━━ RECORDS FOR THE TASK ━━

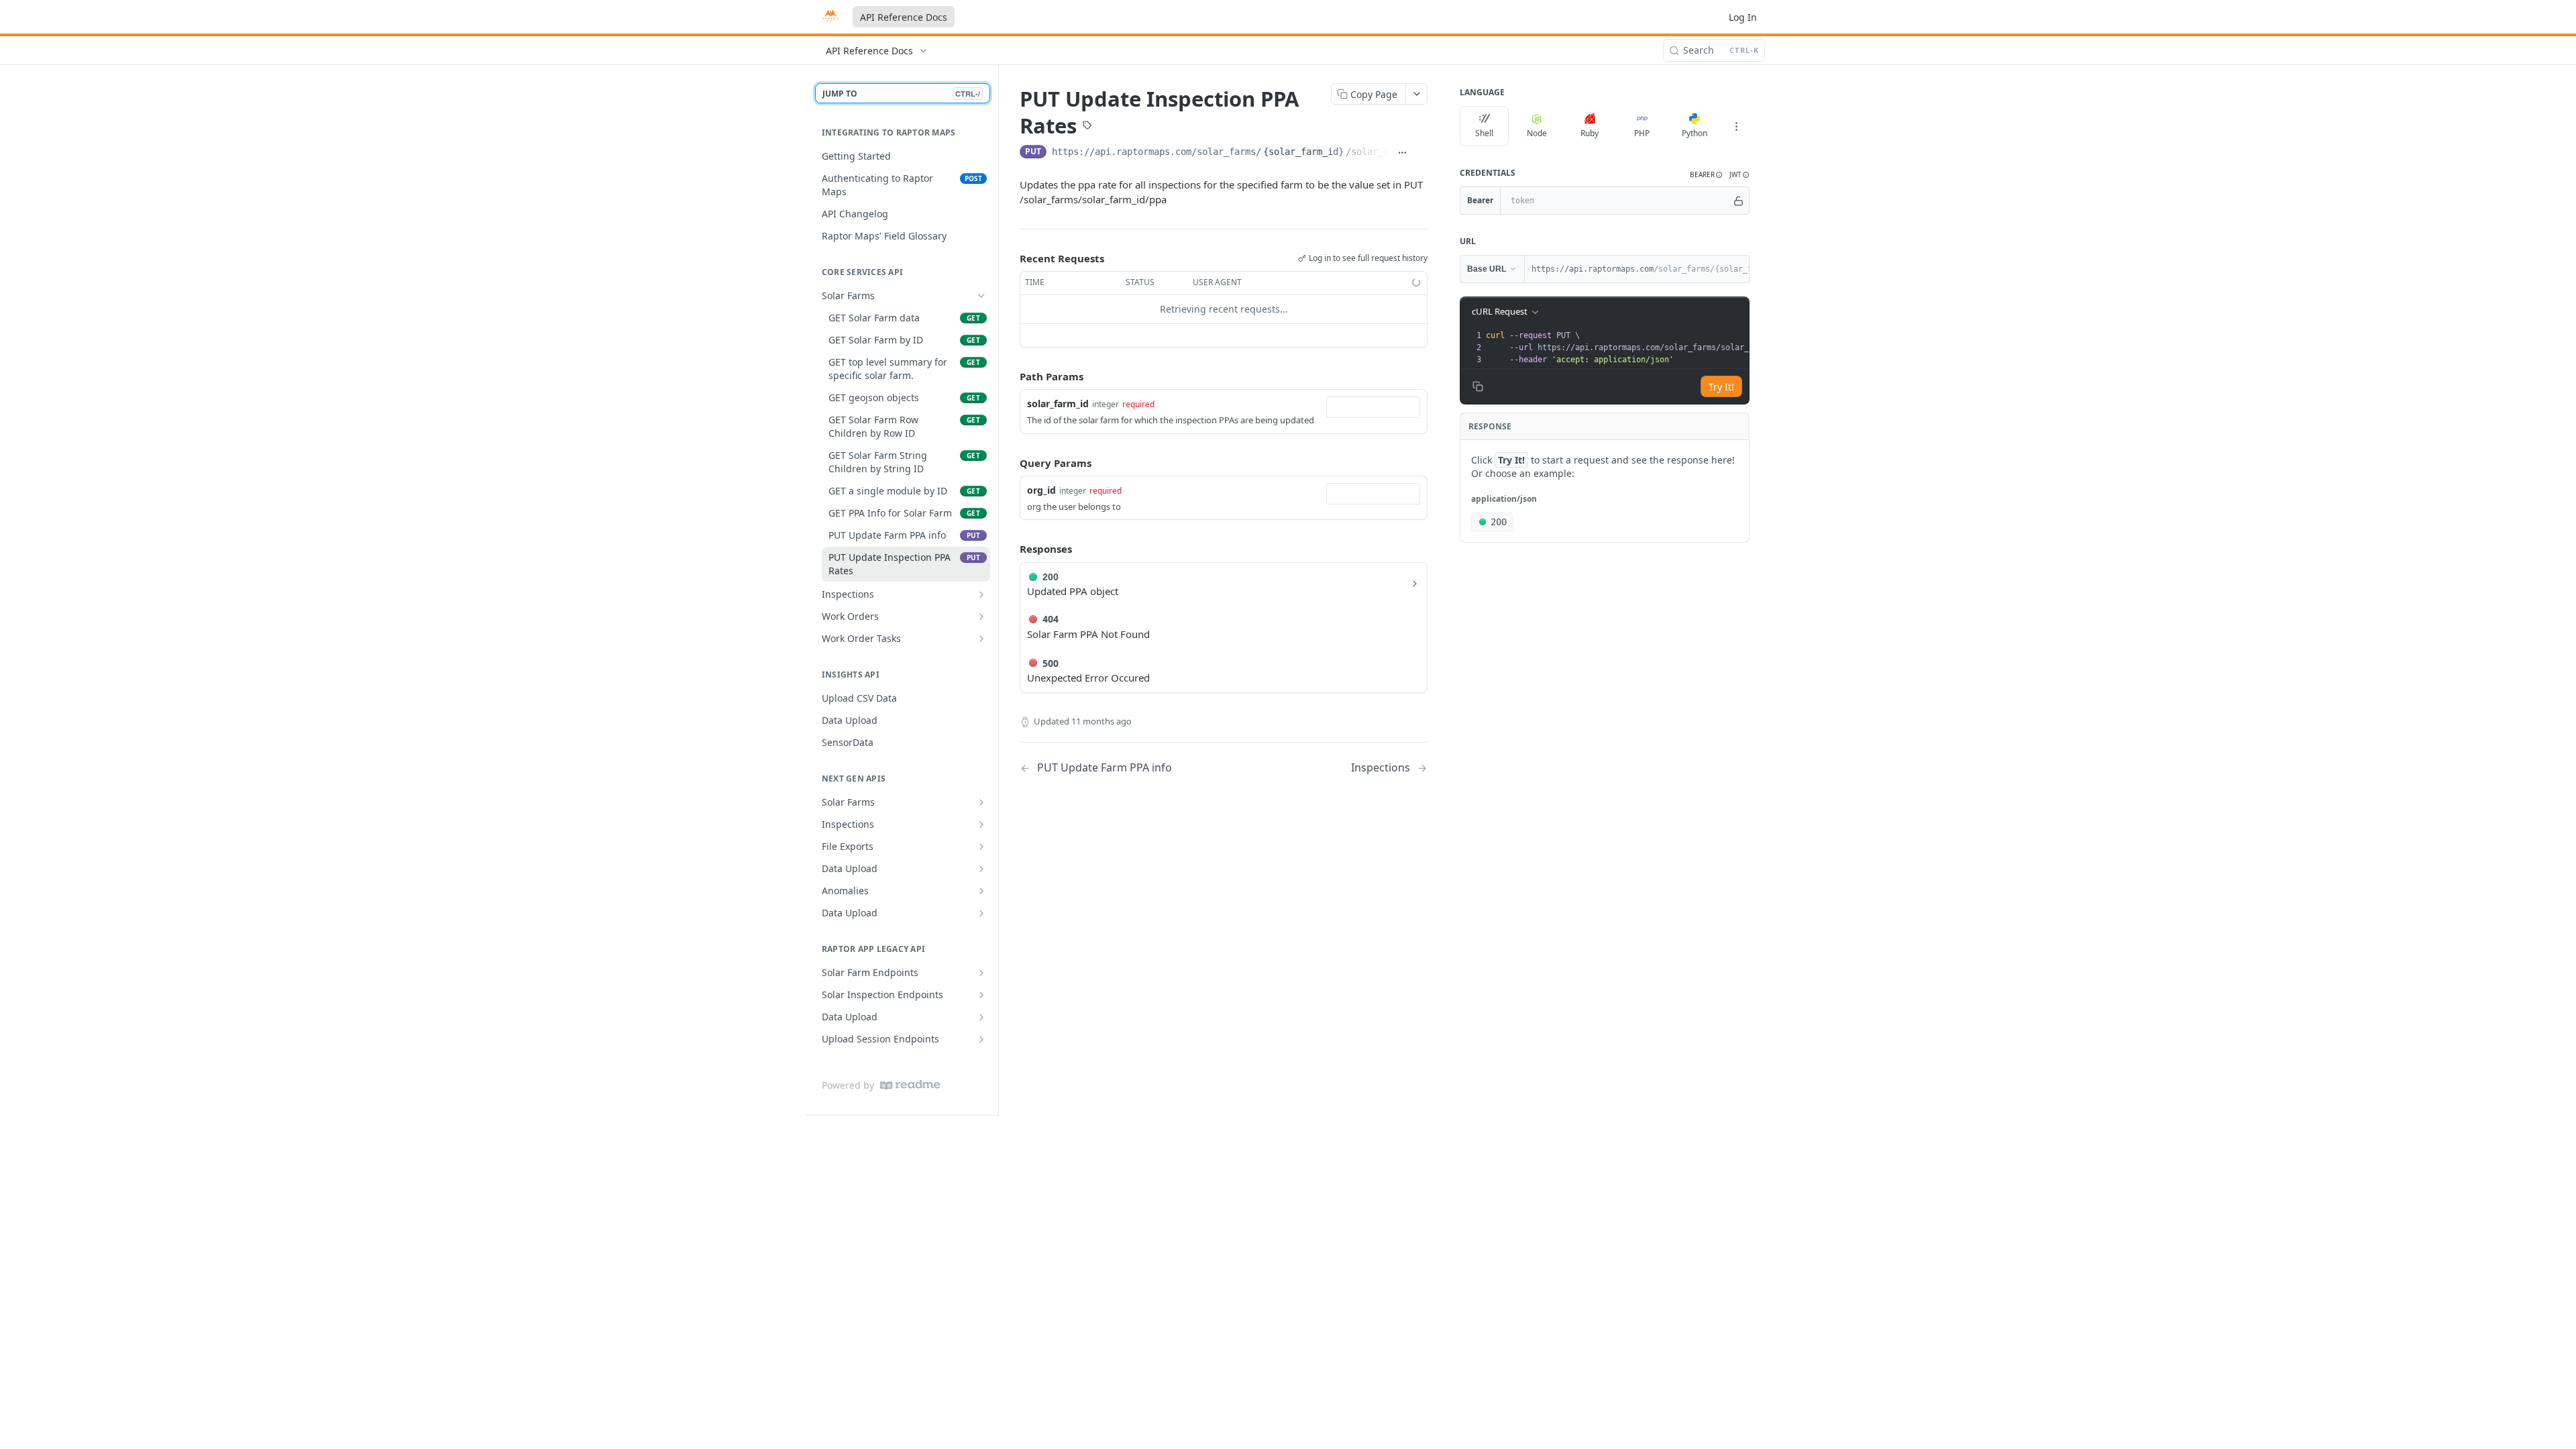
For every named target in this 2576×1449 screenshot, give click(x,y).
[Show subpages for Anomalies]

━━━
━━ RECORDS FOR THE TASK ━━

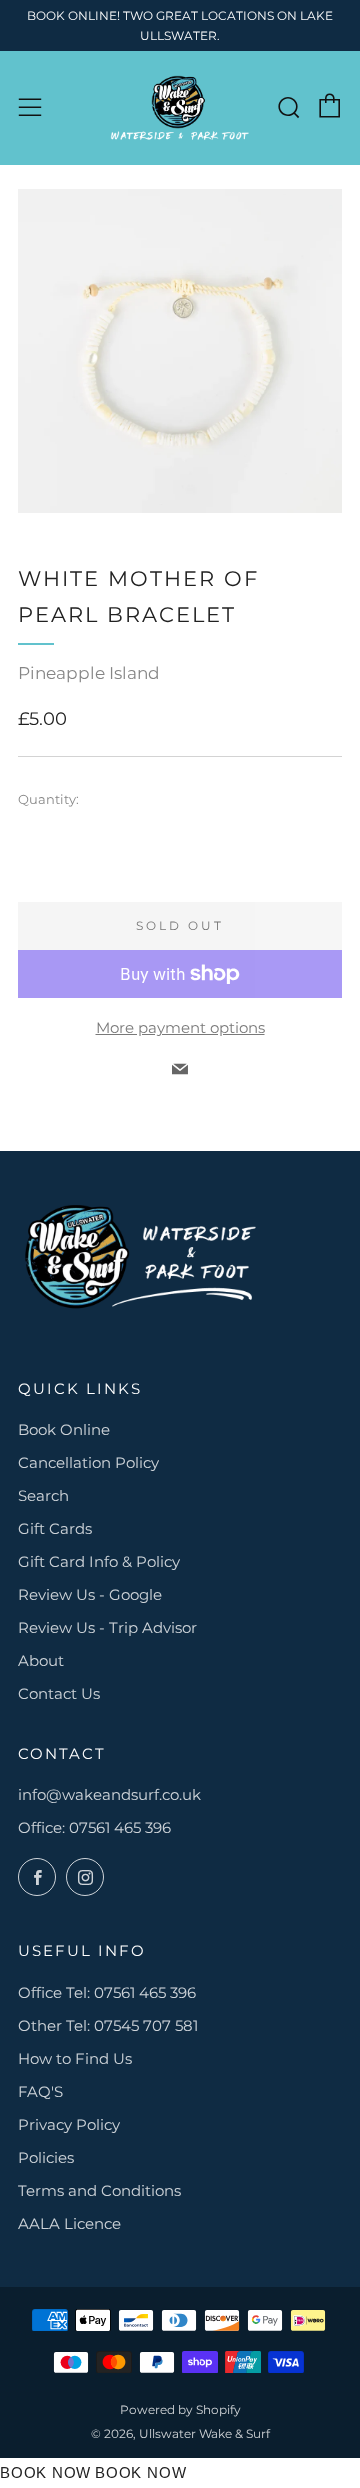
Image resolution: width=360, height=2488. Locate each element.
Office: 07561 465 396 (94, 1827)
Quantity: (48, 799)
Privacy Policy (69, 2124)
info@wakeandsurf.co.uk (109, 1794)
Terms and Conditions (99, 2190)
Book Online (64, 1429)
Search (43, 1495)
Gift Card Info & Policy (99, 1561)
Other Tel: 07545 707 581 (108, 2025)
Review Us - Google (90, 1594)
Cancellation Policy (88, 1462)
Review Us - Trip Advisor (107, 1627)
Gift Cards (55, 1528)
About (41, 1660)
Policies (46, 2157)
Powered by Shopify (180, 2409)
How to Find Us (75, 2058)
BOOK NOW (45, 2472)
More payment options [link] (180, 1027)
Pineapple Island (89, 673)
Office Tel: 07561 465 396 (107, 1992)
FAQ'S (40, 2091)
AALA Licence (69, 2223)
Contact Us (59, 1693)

━━━

_INSTRUCTIONS FOR THE TASK_: Write only the number of lines in the listing that hold the word "Policy".

_TASK RESULT_: 3